AJR  Drop Cap
From AJR,   June 1994

Talking Diversity   

By Meredith Tcherniavsky
Meredith Tcherniavsky is a former AJR news aide.      


Amidst the surveys and plans and projections designed to increase newsroom diversity, some 6,000 minority journalists will gather next month in Atlanta to present what they see as a simpler truth: More is better .

"The industry is not keeping up with the changing color of America and as a result is not delivering good journalism," says Diane Alverio, president of the National Association of Hispanic Journalists and a reporter with Hartford's WFSB-TV.
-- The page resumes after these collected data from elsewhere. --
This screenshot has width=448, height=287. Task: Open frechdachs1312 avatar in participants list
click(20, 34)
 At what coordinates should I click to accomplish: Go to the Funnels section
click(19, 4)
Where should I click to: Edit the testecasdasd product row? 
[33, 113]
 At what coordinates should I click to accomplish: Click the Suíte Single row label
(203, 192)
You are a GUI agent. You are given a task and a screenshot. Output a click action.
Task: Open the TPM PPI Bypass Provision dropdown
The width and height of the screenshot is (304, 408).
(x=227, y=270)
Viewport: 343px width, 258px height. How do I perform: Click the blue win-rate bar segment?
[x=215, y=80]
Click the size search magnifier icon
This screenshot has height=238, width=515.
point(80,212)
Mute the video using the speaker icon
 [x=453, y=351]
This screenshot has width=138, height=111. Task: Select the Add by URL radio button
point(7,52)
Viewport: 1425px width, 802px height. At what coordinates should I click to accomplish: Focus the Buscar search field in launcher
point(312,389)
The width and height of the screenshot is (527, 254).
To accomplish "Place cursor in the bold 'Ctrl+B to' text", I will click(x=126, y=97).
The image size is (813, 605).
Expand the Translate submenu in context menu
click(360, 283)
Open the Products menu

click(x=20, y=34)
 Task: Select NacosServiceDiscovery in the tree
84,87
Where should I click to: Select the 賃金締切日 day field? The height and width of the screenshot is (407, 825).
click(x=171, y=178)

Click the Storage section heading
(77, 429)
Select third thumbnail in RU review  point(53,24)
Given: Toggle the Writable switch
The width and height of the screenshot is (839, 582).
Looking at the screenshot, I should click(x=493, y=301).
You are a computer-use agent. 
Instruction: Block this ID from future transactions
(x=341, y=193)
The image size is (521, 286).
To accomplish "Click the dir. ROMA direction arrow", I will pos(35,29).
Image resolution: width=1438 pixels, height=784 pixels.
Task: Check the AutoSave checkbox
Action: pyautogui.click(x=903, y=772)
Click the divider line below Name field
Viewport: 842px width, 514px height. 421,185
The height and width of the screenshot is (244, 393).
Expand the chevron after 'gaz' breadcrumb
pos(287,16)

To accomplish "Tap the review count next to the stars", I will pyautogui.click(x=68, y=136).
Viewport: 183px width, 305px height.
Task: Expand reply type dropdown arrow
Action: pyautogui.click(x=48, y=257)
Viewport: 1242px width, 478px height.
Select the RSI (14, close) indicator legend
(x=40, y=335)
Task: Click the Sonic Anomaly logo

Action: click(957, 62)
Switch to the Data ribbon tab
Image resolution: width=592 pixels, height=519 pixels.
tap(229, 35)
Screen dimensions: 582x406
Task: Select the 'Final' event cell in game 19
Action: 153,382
Unity '94, four days of workshops on diversity organized by NAHJ and associations representing Asian American, African American and Native American journalists, begins July 27. The conference, which took three years to organize, represents the first time journalists from the four groups will meet collectively to discuss diversity in the media.

"This is an opportunity to show our industry what we can do, to show the depth of our talent, and to make the point that there should be more of us in this nation's newsrooms," says Evelyn Hsu, an editor at the Washington Post and president of the Asian%American Journalists Association.

Paul DeMain, president of the Native American Journalists Association, says Unity will allow NAJA members to work with larger, more established groups. "It gives us added power," he says. "Too often, the mainstream media.. doesn't take [diversity] seriously enough."

The NAJA will also mark what DeMain calls "the birth of Native American journalism" – the 1828 founding of the bilingual Cherokee Phoenix in a town about 80 miles northwest of Atlanta. "We're coming home," he says proudly.

ûorothy Butler Gilliam, a Washington Post columnist who heads the National Association of Black Journalists, says the challenge of diversity "is really all of us learning to embrace and celebrate difference. Certainly one part of that is between black and white.. [but] there's been much less concentration on people of color learning to work together."

Alverio of the NAHJ agrees, noting that one conference goal is to help media executives "realize that when they talk about minorities in this country, it's not just black and white anymore."